A closer look at Runecast

Last week, I had the pleasure of catching up with a new startup called Runecast. These guys are doing something that is very close to my heart. As systems become more and more complex, and with fewer people taking on more responsibility, highlighting potential issues, and providing descriptive guidance to resolving an issue is now critical. This is something that is resonating in the world of HCI, hyper-converged infrastructure, where the vSphere administrator may also be the storage administrator, and perhaps the network administrator too. This is where Runecast come in. Using a myriad of resources such as VMware’s Knowledgebase system, Security Hardening Guide, various Best Practices, and other assorted information, Runecast can monitor your vSphere infrastructure and bring to your attention the need for some remediation. This could be because something in the logs matched an issue reported in a KB, or new hosts have been added to a cluster which have not been security hardened, or that VMware has released a new patch or update, and it is relevant to your environment.

Setup

The Runecast product comes as a virtual appliance (OVA). Simply deploy it in your infrastructure and connect it to your vCenter Servers. The appliance needs 2 vCPUs and 6GB RAM. The latest appliance, version 1.5 (which released today incidentally), has 2 x VMDKs (40GB). This is primarily to facilitate a new feature in v1.5 which allows the appliance to gather logs and provide reporting on multiple vCenter Servers. Once logged in, the appliance can be setup to monitor ESXi hosts as well as VMs. For ESXi hosts, the syslog is redirected to the appliance, and the appropriate firewall rules are configured. Virtual Machine log output can also be redirected to the appliance. This is done by adding an entry to the VM’s .vmx, and then the VM needs to be powered cycled or migrated for the update to take effect. The appliance only needs internet access to download new updates. However, updates can be provided in other ways for sites that do not have access to the outside world. This diagram provides a basic overview of the architecture.

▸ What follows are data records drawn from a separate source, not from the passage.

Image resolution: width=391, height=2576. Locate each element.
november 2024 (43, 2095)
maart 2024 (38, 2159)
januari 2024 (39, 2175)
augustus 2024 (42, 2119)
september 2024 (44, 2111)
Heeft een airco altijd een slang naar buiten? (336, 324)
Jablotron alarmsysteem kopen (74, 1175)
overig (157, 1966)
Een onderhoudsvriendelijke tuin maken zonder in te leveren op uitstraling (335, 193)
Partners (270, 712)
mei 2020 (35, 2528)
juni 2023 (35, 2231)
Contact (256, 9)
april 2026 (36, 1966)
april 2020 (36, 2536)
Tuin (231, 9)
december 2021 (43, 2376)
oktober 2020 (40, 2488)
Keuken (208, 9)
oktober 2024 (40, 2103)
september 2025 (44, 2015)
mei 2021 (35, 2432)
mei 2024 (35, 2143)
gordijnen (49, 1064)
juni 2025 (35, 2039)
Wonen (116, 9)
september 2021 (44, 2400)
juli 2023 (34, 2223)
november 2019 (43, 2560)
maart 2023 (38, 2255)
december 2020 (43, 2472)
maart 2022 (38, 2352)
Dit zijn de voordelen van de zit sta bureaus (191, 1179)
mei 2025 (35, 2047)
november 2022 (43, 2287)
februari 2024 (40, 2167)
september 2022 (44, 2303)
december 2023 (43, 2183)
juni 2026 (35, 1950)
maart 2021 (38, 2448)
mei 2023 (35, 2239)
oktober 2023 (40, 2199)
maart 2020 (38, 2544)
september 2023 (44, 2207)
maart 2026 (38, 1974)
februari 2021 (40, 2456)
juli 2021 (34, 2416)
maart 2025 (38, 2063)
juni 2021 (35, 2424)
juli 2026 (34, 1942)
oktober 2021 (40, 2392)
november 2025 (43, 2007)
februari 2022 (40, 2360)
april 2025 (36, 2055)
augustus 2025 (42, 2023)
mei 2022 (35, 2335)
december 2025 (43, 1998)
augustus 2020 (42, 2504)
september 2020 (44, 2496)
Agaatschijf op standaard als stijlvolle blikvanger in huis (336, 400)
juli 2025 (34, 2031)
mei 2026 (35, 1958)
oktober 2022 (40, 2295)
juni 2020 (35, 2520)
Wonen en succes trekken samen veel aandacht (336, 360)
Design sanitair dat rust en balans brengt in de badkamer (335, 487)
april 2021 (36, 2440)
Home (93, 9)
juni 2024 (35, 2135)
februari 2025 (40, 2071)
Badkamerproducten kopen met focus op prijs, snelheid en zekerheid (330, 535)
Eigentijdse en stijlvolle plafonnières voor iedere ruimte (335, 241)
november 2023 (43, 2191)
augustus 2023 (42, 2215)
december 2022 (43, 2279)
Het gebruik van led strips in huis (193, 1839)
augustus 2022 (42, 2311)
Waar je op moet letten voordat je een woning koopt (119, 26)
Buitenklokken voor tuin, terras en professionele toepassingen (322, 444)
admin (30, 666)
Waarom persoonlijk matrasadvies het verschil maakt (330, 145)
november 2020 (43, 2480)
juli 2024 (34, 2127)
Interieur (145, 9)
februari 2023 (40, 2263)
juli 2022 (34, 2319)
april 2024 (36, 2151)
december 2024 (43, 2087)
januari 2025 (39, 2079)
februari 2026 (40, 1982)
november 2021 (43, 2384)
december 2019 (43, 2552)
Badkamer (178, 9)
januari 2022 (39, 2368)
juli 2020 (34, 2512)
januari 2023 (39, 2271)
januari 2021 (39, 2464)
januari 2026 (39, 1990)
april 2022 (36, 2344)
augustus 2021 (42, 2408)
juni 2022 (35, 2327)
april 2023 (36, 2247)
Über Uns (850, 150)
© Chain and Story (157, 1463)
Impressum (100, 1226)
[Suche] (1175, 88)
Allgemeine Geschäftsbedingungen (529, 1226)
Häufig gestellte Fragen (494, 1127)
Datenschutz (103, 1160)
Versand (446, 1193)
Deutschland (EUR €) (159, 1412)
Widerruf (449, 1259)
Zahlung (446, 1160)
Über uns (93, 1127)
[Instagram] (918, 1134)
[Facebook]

We were told that Runecast are currently making new updates every 2 weeks on average, but if there is a critical update from VMware, they will push this to their users quicker than that.

Demo

I must say that the demo was very intuitive. After about 30 minutes, I felt like I would be able to drive this very easily myself. Stanimir Markov demonstrated the product to us and during the demo, we saw examples of issues related to security hardening being highlighted, missing best practices, as well as alerts being generated because the log analysis caught something  that was highlighted in a VMware Knowledgebase article. I then deployed it myself in my own lab, and had it running in a matter of minutes. Probably the easiest way to get a feel for it is via some of the screenshots that I took. Here is a nice one which highlights whether a bunch of different best practices have passed or failed, and also how many objects in the inventory are impacted by this check.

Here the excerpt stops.